[스크린샷과 페이지의 위치 지정 목록]
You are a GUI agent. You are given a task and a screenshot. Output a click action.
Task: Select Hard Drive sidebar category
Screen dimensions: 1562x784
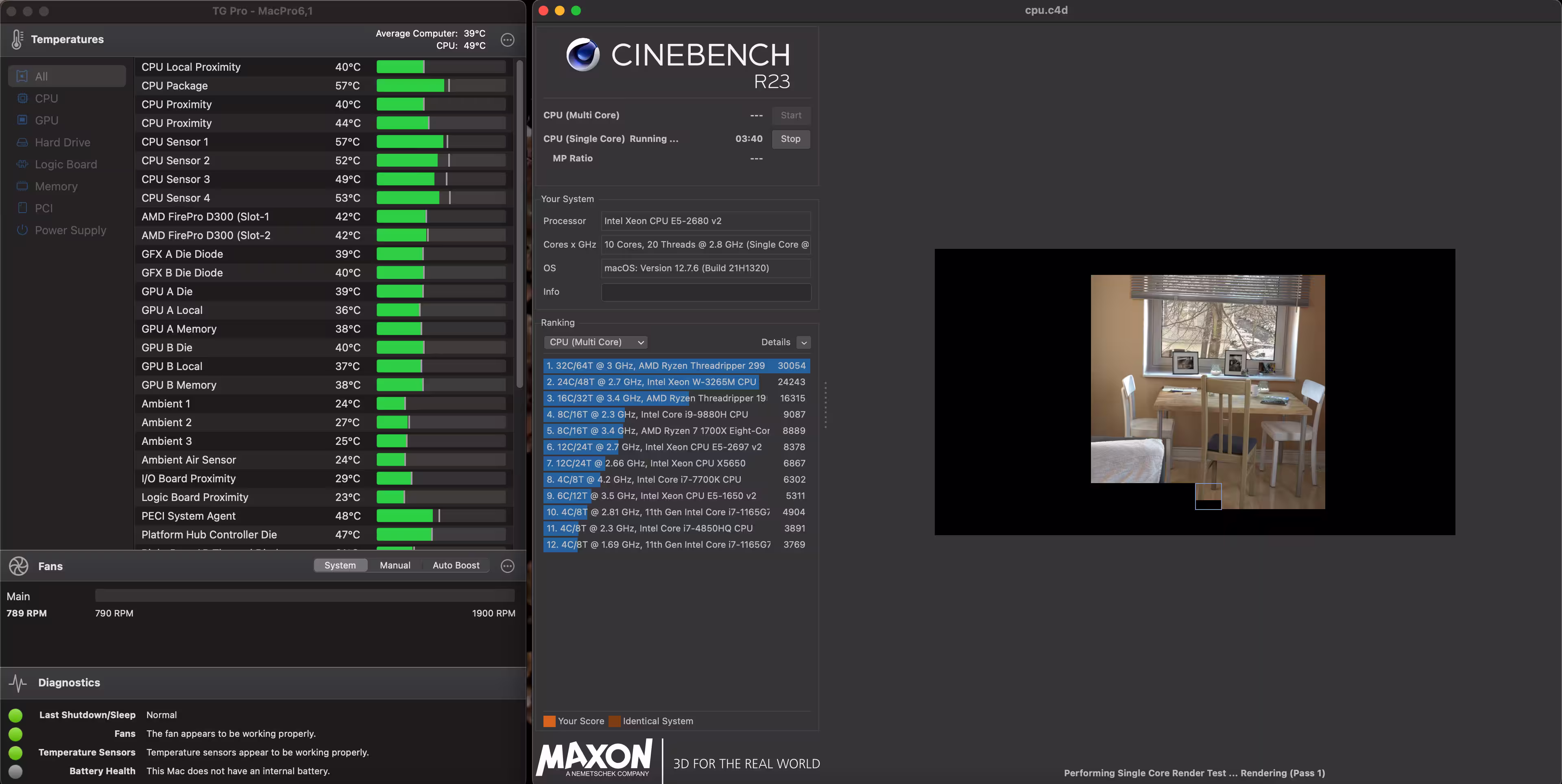[62, 142]
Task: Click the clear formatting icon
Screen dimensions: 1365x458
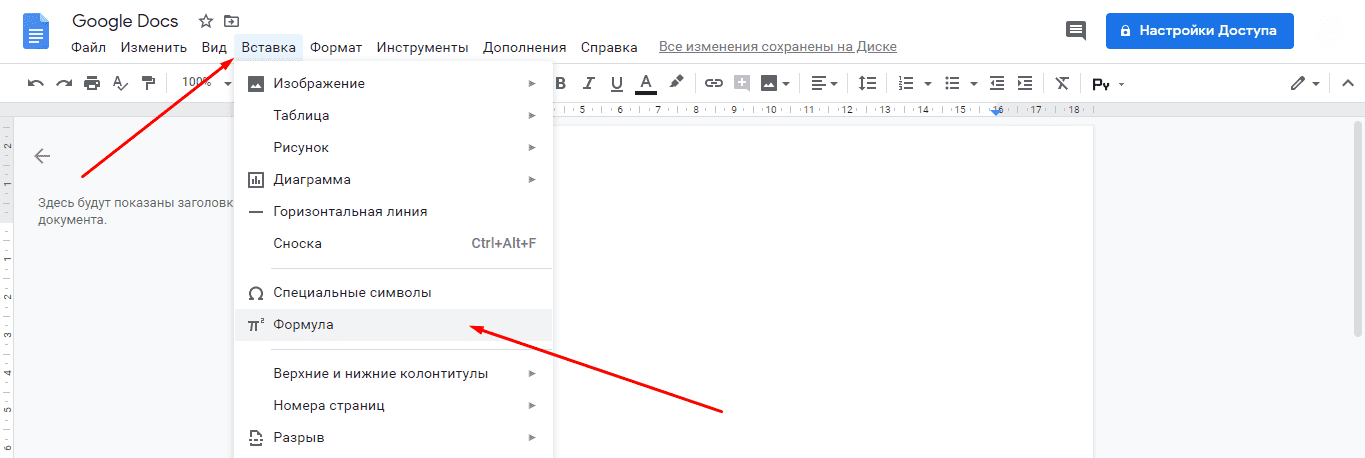Action: pos(1062,83)
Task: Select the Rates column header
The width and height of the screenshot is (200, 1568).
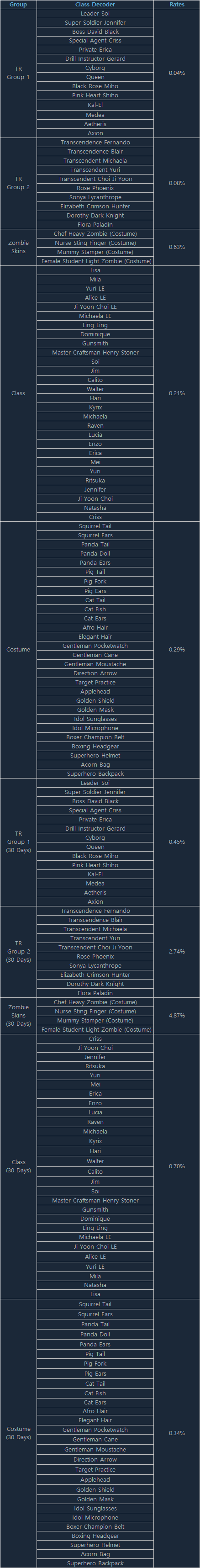Action: pos(177,4)
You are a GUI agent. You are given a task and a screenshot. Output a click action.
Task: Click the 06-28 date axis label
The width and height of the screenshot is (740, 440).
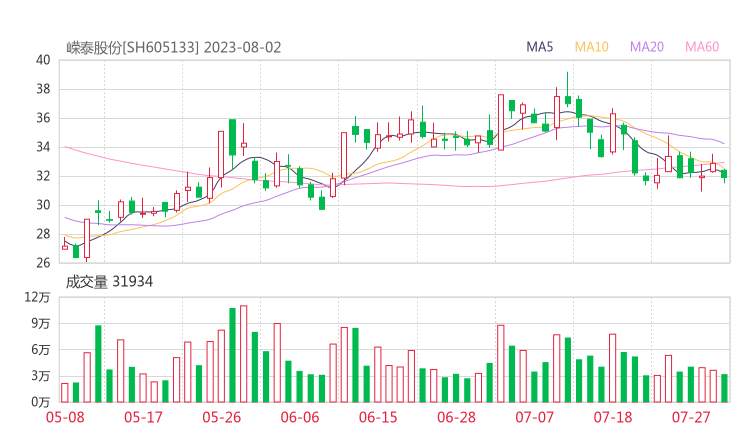coord(456,417)
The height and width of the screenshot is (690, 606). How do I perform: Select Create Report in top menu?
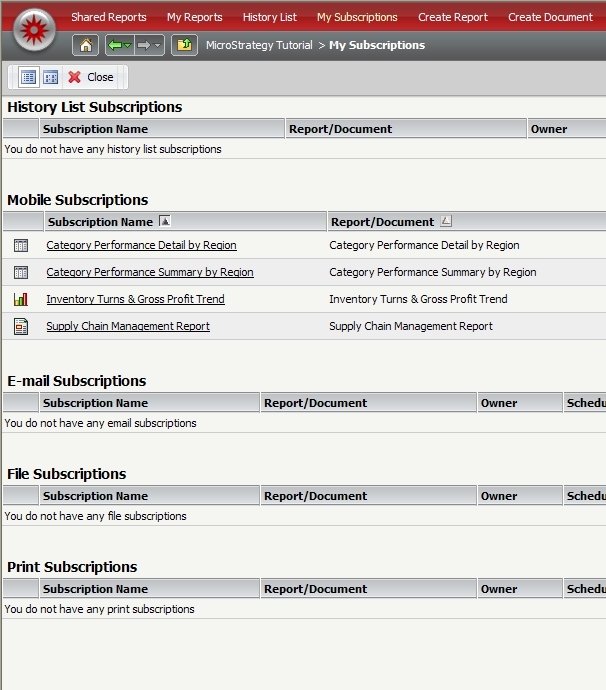pyautogui.click(x=453, y=17)
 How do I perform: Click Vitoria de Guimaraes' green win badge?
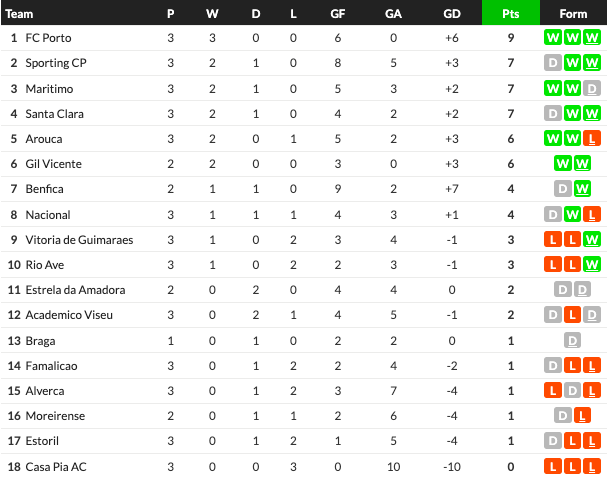coord(592,240)
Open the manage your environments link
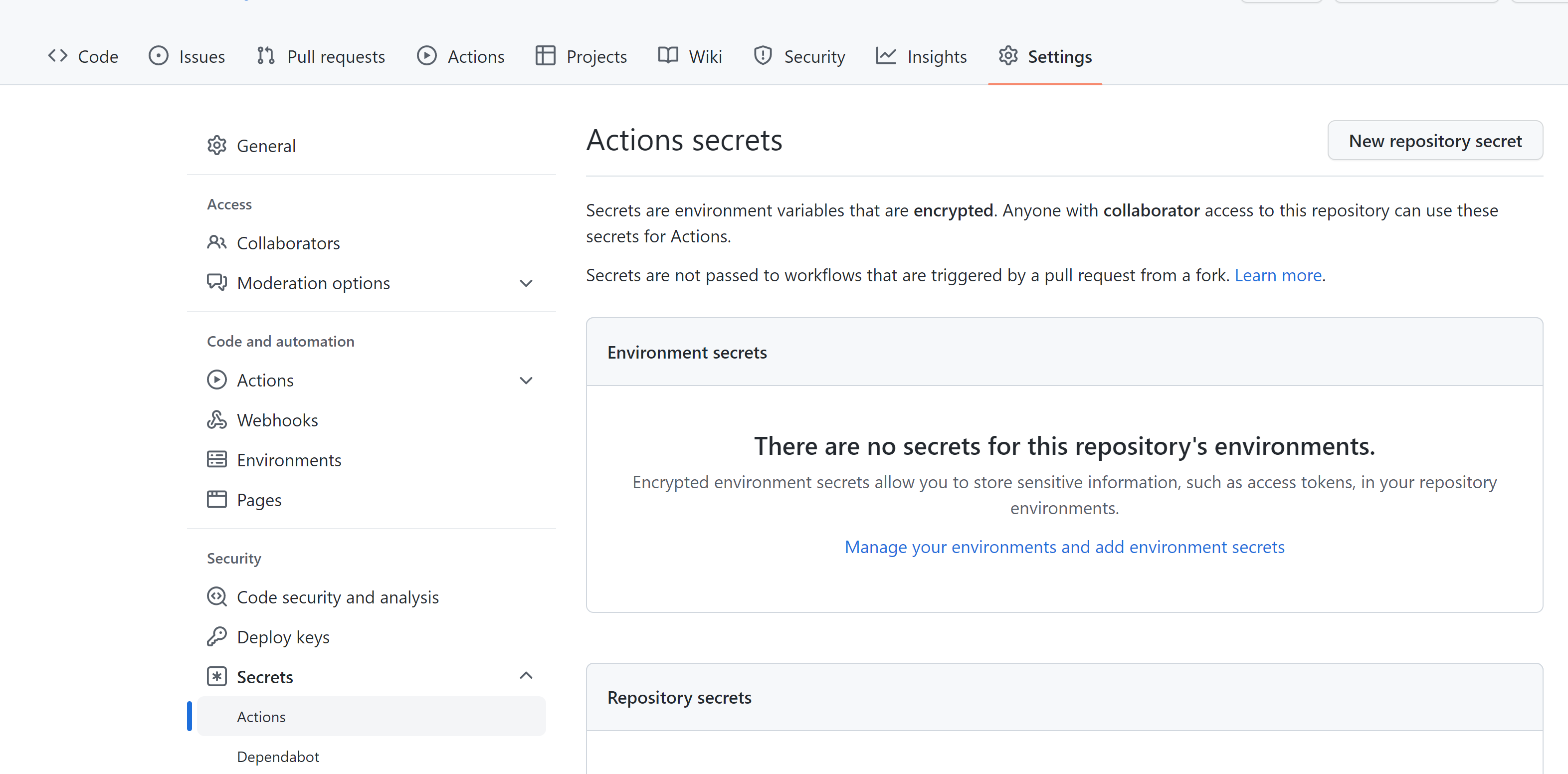 pyautogui.click(x=1064, y=547)
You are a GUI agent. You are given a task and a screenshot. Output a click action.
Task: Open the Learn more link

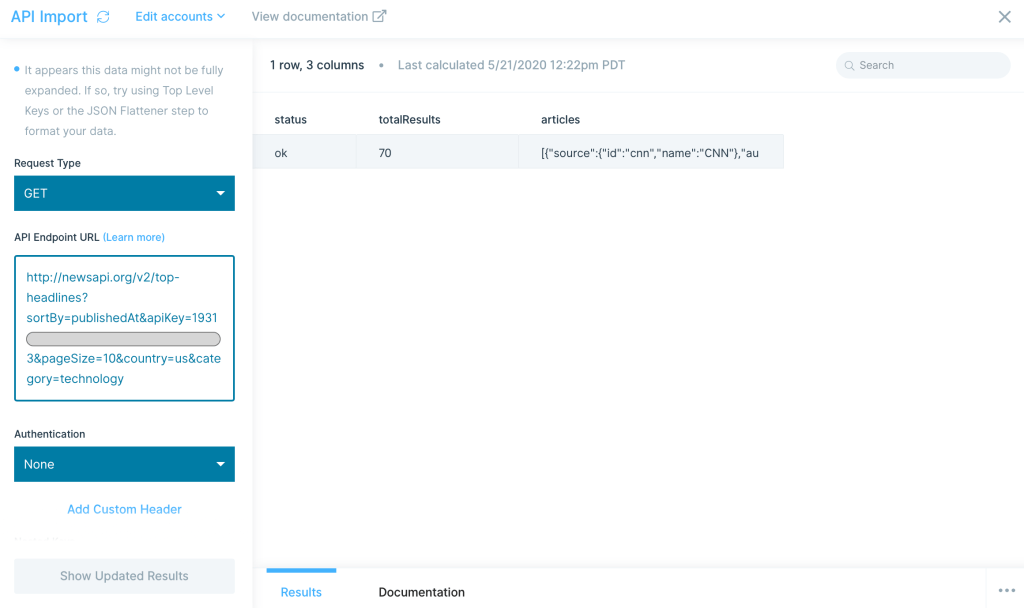click(134, 237)
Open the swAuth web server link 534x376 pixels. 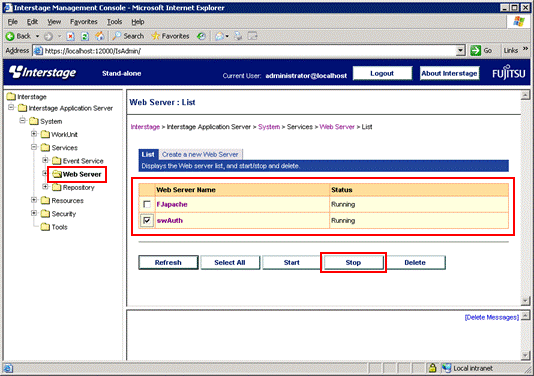pos(170,220)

# 과제 지시:
위 목록에서 단어 "height"가 들어 있는 줄을 모두 골라 그대로 옮겨 적으세요. 대소문자는 구분합니다.

# 연습 답안:
The width and height of the screenshot is (200, 1568).
The width and height of the screenshot is (740, 440).
The height and width of the screenshot is (690, 606). How do I perform: Select Create Report in top menu?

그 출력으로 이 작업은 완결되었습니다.